*WHAT NEEDS TO BE DONE*.
Reproduce the following material line for line, changing nothing.

*SUPPLIED DATA*.
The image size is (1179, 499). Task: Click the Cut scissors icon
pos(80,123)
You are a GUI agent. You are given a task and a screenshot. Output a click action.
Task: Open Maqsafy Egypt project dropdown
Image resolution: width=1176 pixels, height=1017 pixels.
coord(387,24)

*REPLY TO THE TASK*.
The image size is (1179, 499). Task: Click the Cut scissors icon
pos(80,123)
You are a GUI agent. You are given a task and a screenshot. Output a click action.
Task: Open Maqsafy Egypt project dropdown
Image resolution: width=1176 pixels, height=1017 pixels.
coord(387,24)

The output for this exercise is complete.